SGLT2 inhibitors decrease overhydration and proteasuria in patients with chronic kidney disease: a longitudinal observational study

Abstract

Abstract Background SGLT2 inhibitors are used to reduce the risk of progression of chronic kidney disease (CKD). In patients with type 2 diabetes, they have been found to reduce extracellular volume. Given the high prevalence of extracellular volume expansion and overhydration in CKD, we investigated whether SGLT2 inhibitors might correct these disturbances in CKD patients. Methods CKD patients who started treatment with an SGLT2 inhibitor were investigated in this prospective observational study for 6 months.

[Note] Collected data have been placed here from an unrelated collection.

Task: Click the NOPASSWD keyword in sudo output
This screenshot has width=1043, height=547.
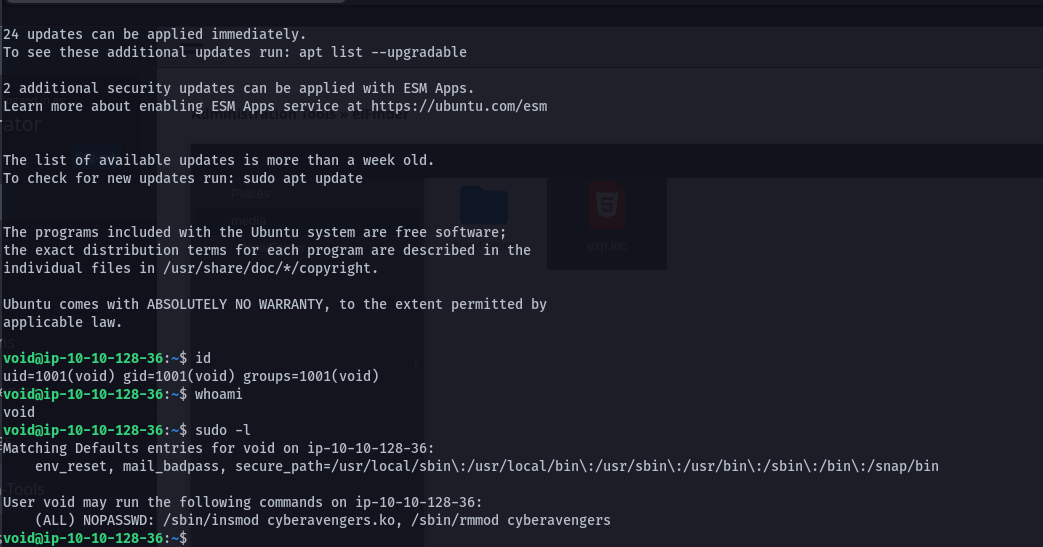Action: [x=119, y=520]
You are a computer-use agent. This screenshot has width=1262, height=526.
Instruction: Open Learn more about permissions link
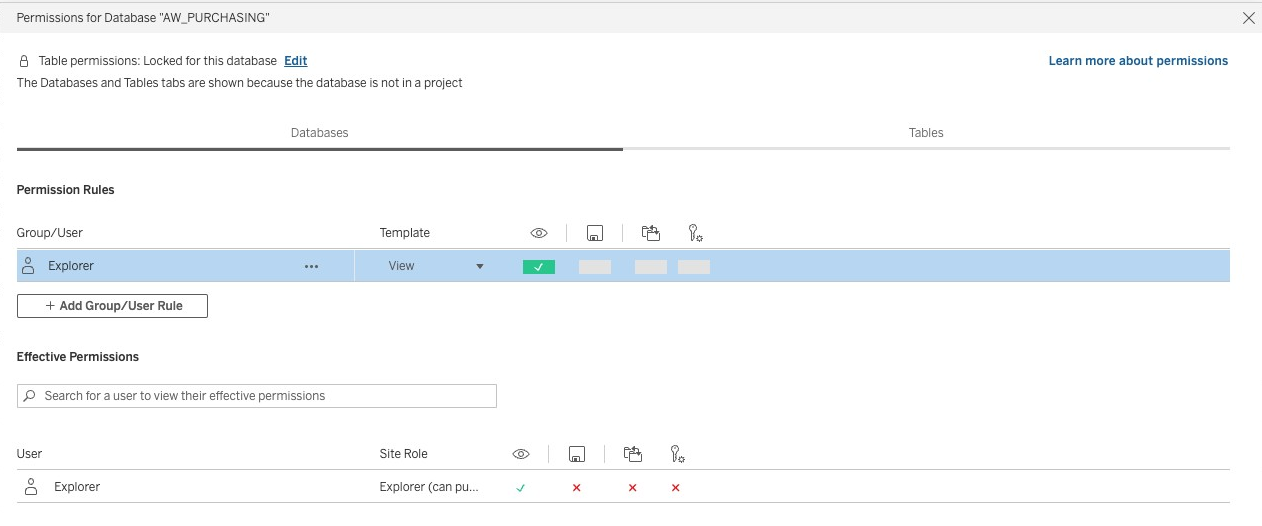pos(1138,61)

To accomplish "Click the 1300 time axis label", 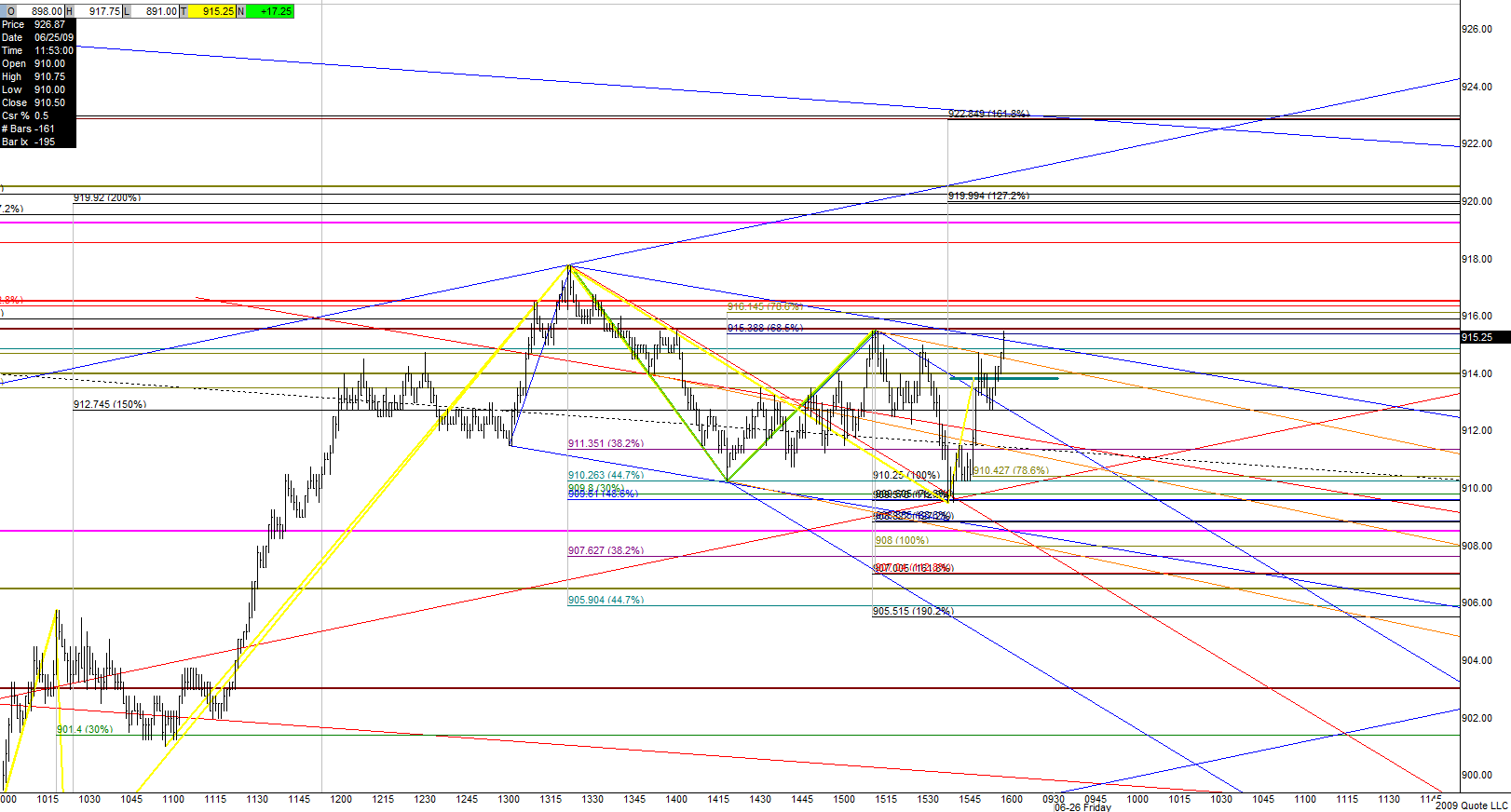I will pos(509,799).
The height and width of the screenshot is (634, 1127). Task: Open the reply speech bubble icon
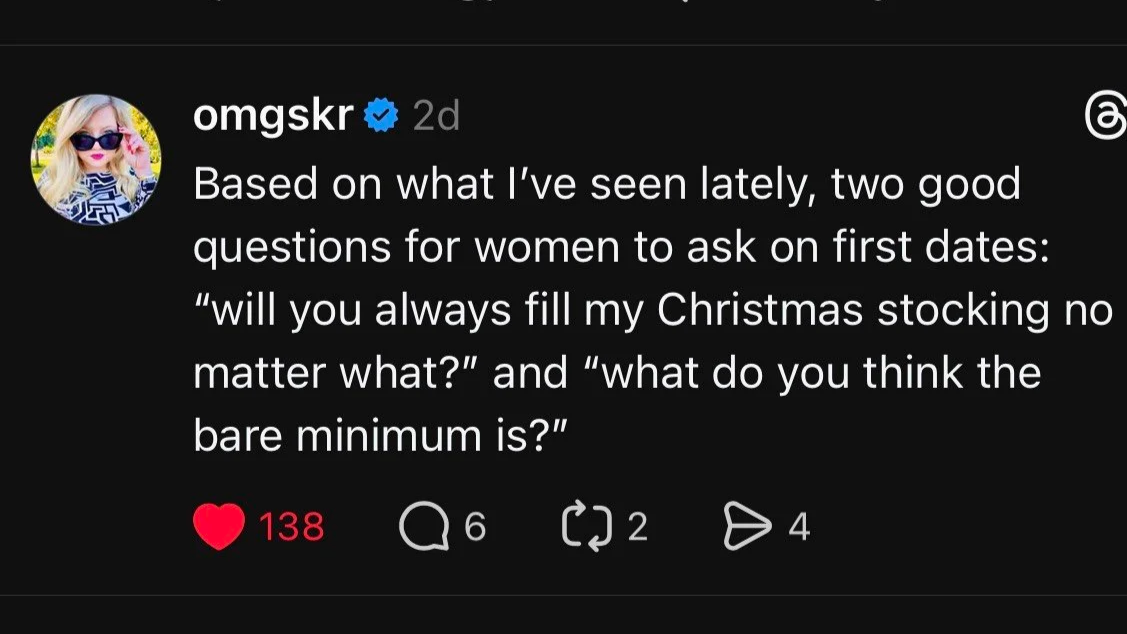tap(423, 526)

Body composition and fluid status were measured by bioimpedance spectroscopy. In addition, spot urine samples were analyzed for albuminuria, glucosuria and urinary aprotinin-sensitive serine protease activity. Results 42 patients (29% with diabetic/hypertensive CKD, 31% with IgA nephropathy; 88% dapagliflozin 10 mg, 10% dapagliflozin 5 mg, 2% empagliflozin 20 mg; median eGFR 46 mL/min/1.73m² and albuminuria 1911 mg/g creatinine) participated in the study. Median glucosuria increased to 14 (10–19) g/g creatinine. At baseline, patients displayed overhydration (OH) with + 0.4 (-0.2–2.2) L/1.73m² which decreased by 0.5 (0.1–1.2) L/1.73m² after 6 months. Decrease of OH correlated with higher OH at BL, decrease of albuminuria, glucosuria and urinary aprotinin-sensitive protease activity. Adipose tissue mass was not significantly reduced after 6 months. Conclusions SGLT2 inhibitors reduce overhydration in patients with CKD, which is pronounced in the presence of high albuminuria, glucosuria and urinary aprotinin-sensitive protease activity. Trial Registration The study was registered at the German Clinical Trials Register (DRKS00028560).